A mudança está menos relacionada ao abandono da apresentação profissional do que à revisão das peças consideradas adequadas. Ternos, camisas sociais e sapatos formais continuam presentes em determinadas atividades, mas deixaram de funcionar como referência universal. Camisetas estruturadas, polos, calças de construção simples e sobreposições leves avançaram em ambientes nos quais a formalidade já não corresponde à rotina.

A aparência, entretanto, continua produzindo julgamentos. Um quarto dos entrevistados declarou ter sido avaliado negativamente pela maneira como se vestia. A informação revela uma tensão: espera-se mais conforto e liberdade, mas permanecem critérios, muitas vezes implícitos, sobre credibilidade, cuidado e pertencimento.

O levantamento também identificou a consolidação de um “uniforme pessoal”. Mais da metade dos profissionais adotava combinações repetidas nos dias de trabalho presencial. Entre eles, 54% buscavam economizar tempo e 43% pretendiam reduzir o número de decisões tomadas pela manhã.

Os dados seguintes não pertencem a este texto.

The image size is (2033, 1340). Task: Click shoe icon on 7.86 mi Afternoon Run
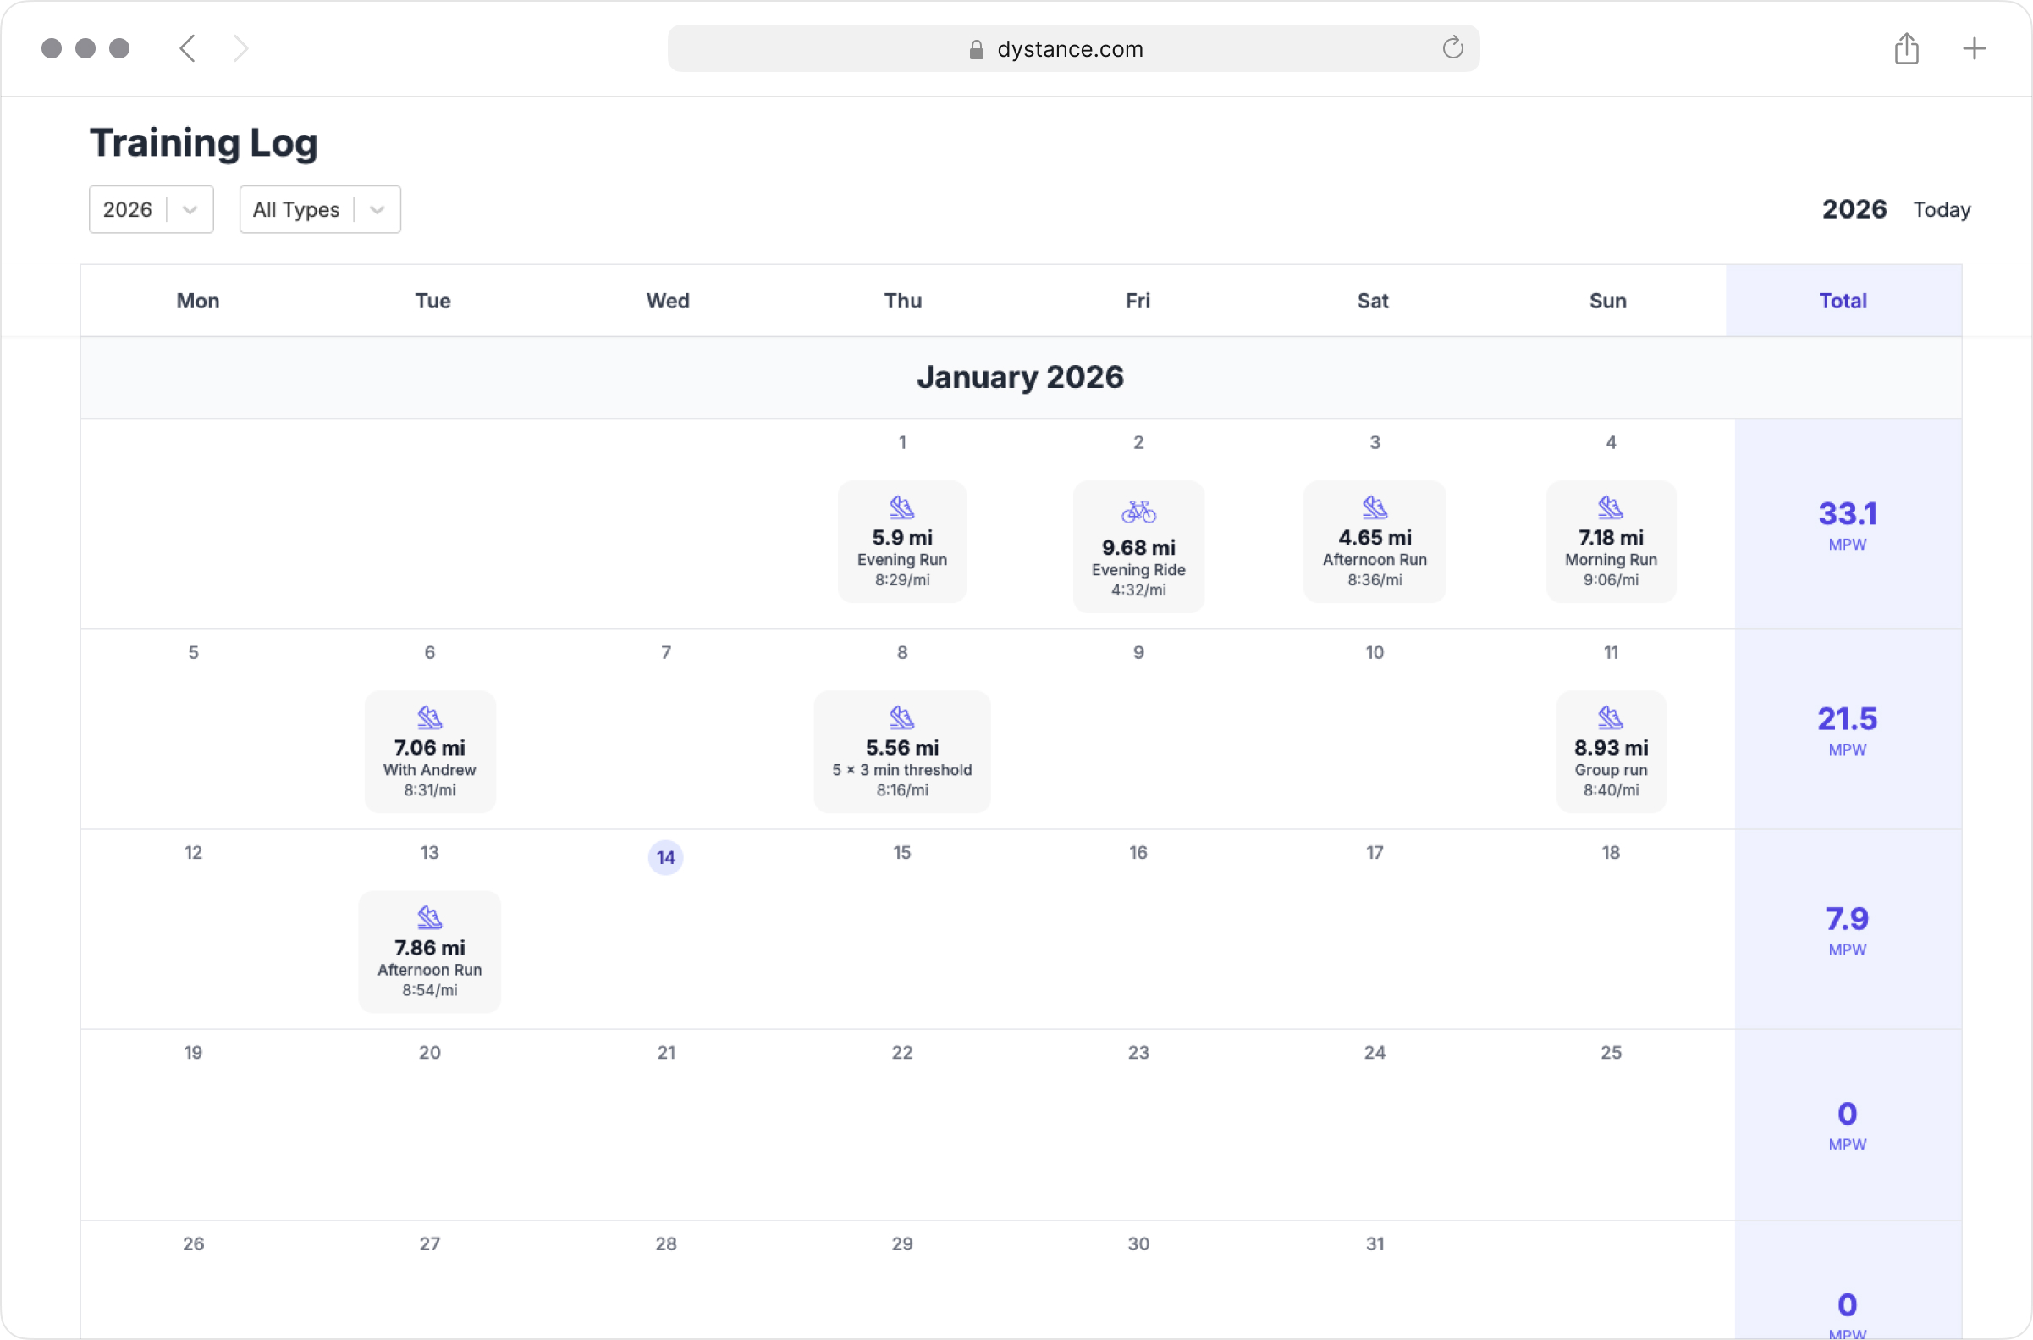(x=430, y=917)
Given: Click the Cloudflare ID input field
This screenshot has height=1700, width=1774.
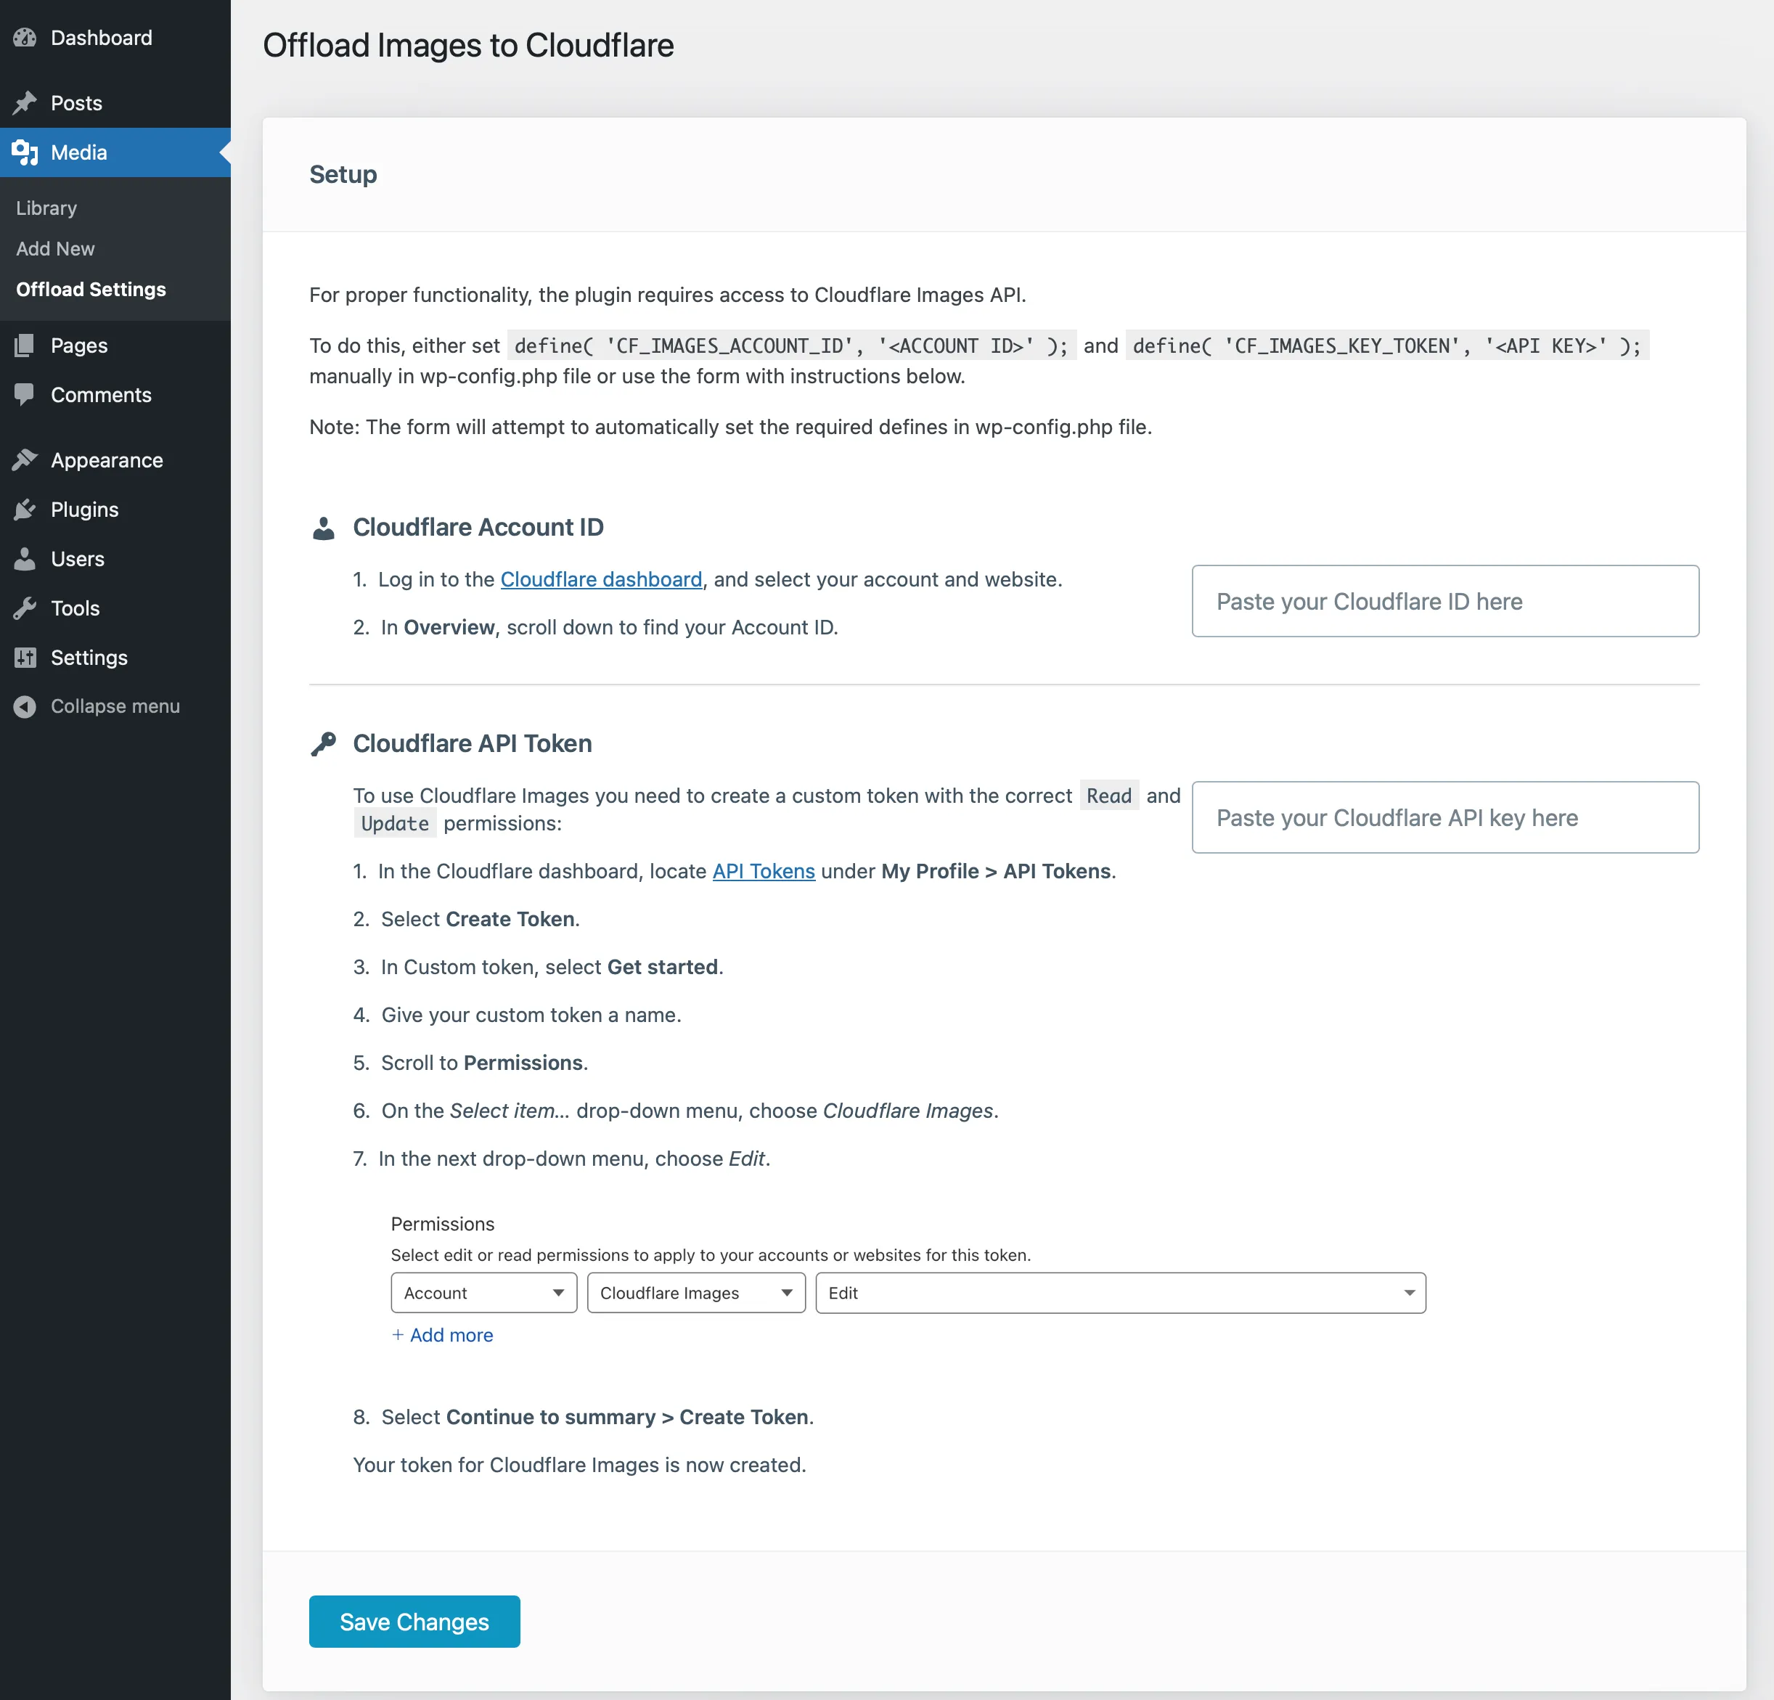Looking at the screenshot, I should 1445,601.
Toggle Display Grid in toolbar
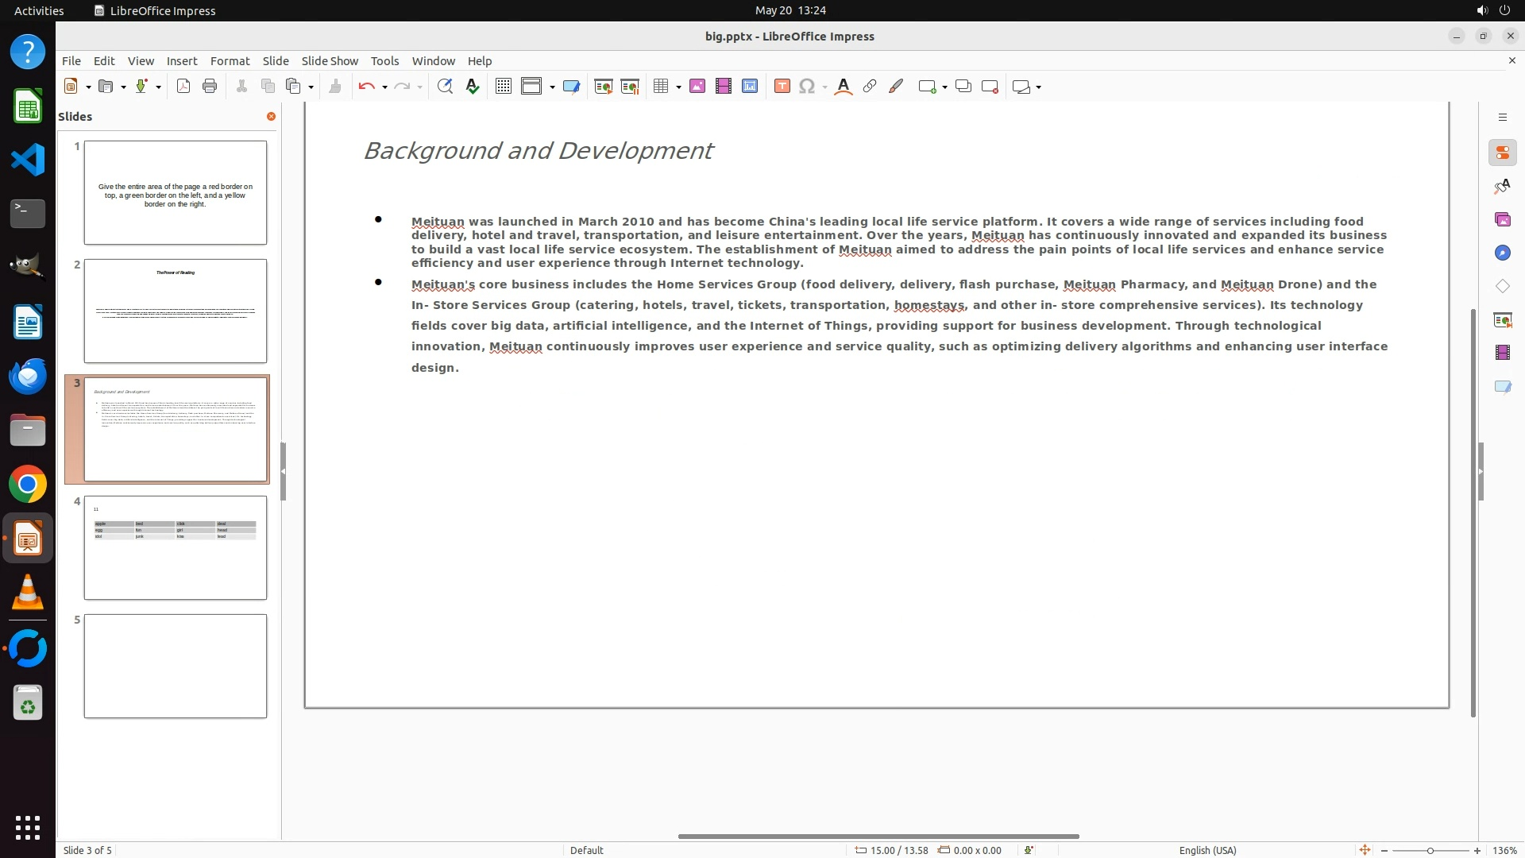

Para as empresas, esse comportamento oferece uma indicação importante. O vestuário corporativo pode criar unidade visual sem reproduzir a antiga lógica de peças excessivamente formais ou desconfortáveis. A escolha precisa considerar a função exercida, o contato com o público, a temperatura, os deslocamentos e a frequência de lavagem.

Uma camiseta utilizada em uma atividade administrativa não enfrenta as mesmas condições de uma peça destinada à produção, à logística ou ao atendimento externo. Modelagem, composição e acabamento precisam responder à experiência real do usuário, não apenas à fotografia institucional.

Quando o uniforme restringe movimentos, retém calor ou parece deslocado fora do escritório, tende a ser substituído, adaptado ou utilizado somente sob fiscalização. Nesses casos, a empresa perde justamente a consistência visual que pretendia construir.

O trabalho híbrido não tornou o vestuário corporativo irrelevante. Ao contrário, ampliou suas exigências. A peça contemporânea precisa representar a organização, oferecer conforto prolongado e atravessar diferentes situações com naturalidade.